* ACTIVITY
Output only the lines below that start at the line containing "Contact information (610, 2550)" and end at the line containing "Meist (48, 2312)", with both ends kept.

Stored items
--- START ---

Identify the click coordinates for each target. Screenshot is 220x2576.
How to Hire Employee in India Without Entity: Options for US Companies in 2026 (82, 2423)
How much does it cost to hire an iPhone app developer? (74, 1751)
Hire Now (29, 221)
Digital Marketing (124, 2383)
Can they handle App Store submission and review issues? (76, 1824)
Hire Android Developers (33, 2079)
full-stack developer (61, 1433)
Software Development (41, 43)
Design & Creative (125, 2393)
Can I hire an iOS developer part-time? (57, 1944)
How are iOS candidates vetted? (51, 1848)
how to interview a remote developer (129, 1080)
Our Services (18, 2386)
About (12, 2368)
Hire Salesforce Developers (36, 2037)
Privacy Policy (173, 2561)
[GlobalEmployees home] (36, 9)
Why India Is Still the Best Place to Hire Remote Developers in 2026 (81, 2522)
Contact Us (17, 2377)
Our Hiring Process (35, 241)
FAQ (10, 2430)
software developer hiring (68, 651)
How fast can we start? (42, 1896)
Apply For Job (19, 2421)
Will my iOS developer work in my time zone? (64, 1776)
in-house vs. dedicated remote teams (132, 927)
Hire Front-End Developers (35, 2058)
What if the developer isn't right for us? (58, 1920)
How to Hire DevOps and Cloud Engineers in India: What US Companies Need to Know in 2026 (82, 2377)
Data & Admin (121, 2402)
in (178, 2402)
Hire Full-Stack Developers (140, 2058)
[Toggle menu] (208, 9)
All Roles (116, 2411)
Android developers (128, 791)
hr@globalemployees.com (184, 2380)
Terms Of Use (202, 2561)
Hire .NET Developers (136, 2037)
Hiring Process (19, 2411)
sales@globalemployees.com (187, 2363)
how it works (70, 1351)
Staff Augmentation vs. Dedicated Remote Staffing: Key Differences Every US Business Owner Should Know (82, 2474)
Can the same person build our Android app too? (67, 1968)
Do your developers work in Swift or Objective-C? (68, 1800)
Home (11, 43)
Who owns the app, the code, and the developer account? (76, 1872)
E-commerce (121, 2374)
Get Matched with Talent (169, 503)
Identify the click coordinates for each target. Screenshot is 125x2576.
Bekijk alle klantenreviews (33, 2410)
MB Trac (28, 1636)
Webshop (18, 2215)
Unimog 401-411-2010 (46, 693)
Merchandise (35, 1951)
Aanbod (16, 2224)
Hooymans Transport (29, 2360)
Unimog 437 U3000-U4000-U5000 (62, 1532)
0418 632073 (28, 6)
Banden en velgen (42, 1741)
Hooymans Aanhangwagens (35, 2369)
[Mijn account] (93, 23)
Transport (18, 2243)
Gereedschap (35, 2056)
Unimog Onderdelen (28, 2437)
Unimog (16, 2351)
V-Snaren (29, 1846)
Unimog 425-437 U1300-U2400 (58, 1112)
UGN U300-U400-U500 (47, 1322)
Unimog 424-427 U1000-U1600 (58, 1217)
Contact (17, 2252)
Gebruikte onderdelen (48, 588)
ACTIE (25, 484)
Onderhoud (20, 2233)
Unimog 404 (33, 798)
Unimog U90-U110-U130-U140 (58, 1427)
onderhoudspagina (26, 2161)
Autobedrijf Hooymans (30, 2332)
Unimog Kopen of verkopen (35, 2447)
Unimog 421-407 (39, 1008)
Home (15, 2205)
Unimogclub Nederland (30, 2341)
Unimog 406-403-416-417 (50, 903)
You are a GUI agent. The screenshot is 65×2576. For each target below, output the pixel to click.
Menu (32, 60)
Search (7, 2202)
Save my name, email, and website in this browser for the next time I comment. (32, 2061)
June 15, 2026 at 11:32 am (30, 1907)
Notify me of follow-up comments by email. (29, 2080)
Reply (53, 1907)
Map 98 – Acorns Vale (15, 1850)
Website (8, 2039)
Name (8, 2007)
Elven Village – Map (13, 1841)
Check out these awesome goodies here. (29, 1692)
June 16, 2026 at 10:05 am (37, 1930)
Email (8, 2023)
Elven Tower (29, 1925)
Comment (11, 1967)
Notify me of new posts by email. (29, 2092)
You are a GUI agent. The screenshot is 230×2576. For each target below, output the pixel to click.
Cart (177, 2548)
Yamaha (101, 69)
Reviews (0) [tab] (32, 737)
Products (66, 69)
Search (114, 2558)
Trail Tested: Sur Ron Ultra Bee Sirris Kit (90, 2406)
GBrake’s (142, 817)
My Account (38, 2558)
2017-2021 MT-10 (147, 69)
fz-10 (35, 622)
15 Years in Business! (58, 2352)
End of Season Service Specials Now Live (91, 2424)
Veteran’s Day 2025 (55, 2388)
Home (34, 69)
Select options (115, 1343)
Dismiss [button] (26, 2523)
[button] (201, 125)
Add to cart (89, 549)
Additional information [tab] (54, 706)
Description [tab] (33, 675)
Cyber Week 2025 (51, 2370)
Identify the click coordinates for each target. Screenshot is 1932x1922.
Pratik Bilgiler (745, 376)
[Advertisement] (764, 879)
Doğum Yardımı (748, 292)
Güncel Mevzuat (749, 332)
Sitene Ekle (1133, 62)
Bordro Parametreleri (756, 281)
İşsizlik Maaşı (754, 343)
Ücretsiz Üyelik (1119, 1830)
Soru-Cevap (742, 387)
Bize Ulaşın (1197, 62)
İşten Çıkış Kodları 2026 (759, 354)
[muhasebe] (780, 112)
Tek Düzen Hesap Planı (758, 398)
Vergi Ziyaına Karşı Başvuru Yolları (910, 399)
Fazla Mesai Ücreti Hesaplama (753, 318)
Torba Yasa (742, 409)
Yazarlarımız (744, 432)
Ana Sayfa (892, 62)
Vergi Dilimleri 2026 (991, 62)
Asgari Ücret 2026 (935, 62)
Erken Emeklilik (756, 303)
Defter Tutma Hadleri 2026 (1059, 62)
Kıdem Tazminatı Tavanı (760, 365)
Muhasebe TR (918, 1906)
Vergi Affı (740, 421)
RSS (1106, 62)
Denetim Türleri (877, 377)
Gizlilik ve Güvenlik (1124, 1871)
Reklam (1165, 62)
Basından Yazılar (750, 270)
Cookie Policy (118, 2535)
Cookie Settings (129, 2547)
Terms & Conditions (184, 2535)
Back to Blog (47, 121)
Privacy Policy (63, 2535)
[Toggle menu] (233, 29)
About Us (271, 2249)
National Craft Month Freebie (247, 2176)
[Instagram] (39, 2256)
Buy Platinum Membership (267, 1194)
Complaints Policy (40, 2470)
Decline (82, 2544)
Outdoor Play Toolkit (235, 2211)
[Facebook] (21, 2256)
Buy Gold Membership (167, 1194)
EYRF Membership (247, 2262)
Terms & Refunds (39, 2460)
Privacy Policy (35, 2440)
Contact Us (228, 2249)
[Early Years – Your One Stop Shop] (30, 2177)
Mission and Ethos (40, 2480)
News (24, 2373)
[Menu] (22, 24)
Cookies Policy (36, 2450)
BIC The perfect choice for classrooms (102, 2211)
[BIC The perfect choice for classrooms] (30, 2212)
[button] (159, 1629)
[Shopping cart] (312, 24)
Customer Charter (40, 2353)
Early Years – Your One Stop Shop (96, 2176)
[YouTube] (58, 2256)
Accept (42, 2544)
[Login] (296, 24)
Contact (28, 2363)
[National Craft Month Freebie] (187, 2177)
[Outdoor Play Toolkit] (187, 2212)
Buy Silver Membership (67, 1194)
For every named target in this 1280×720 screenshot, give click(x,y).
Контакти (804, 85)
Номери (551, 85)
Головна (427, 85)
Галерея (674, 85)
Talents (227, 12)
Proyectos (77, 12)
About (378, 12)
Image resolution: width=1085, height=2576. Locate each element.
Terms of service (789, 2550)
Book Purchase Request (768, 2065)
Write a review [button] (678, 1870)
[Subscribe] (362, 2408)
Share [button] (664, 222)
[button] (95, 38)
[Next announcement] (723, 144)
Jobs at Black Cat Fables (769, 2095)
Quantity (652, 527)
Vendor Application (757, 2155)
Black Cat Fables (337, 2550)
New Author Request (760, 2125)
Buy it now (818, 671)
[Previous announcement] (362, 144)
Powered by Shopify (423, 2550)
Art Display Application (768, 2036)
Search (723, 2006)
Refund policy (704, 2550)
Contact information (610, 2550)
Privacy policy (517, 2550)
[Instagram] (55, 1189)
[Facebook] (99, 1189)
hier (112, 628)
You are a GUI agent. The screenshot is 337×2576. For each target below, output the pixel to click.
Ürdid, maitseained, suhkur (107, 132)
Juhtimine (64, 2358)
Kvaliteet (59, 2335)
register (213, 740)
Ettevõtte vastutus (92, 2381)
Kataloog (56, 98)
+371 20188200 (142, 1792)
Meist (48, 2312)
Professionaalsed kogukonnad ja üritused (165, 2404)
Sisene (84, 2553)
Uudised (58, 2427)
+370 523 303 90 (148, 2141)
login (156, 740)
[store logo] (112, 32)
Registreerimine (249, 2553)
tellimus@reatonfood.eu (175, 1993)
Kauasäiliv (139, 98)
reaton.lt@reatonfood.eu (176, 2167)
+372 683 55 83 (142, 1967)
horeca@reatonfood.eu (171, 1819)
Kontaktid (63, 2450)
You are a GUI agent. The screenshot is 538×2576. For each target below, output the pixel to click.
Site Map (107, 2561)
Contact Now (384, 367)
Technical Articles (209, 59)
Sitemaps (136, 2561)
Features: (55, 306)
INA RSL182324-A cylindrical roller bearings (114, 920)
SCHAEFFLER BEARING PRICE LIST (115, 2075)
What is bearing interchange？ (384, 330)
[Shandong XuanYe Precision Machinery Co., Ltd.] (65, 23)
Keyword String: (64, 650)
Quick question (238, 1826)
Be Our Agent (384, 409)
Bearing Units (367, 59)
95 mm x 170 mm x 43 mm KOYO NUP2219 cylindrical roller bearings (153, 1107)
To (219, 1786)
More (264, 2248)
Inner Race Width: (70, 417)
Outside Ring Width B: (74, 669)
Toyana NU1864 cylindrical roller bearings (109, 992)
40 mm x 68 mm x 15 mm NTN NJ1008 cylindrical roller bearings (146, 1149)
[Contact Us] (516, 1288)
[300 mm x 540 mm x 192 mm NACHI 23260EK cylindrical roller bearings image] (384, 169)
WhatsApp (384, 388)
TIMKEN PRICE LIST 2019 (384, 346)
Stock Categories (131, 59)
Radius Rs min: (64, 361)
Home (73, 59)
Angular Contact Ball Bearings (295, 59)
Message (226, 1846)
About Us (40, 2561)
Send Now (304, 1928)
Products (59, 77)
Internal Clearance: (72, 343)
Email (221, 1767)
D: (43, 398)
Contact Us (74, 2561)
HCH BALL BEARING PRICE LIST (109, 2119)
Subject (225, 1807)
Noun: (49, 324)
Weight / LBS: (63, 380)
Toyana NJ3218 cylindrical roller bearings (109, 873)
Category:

--- END ---

* RESPONSE
Contact information (610, 2550)
Privacy policy (517, 2550)
[Instagram] (55, 1189)
[Facebook] (99, 1189)
hier (112, 628)
You are a GUI agent. The screenshot is 337×2576. For each target below, output the pixel to click.
Ürdid, maitseained, suhkur (107, 132)
Juhtimine (64, 2358)
Kvaliteet (59, 2335)
register (213, 740)
Ettevõtte vastutus (92, 2381)
Kataloog (56, 98)
+371 20188200 (142, 1792)
Meist (48, 2312)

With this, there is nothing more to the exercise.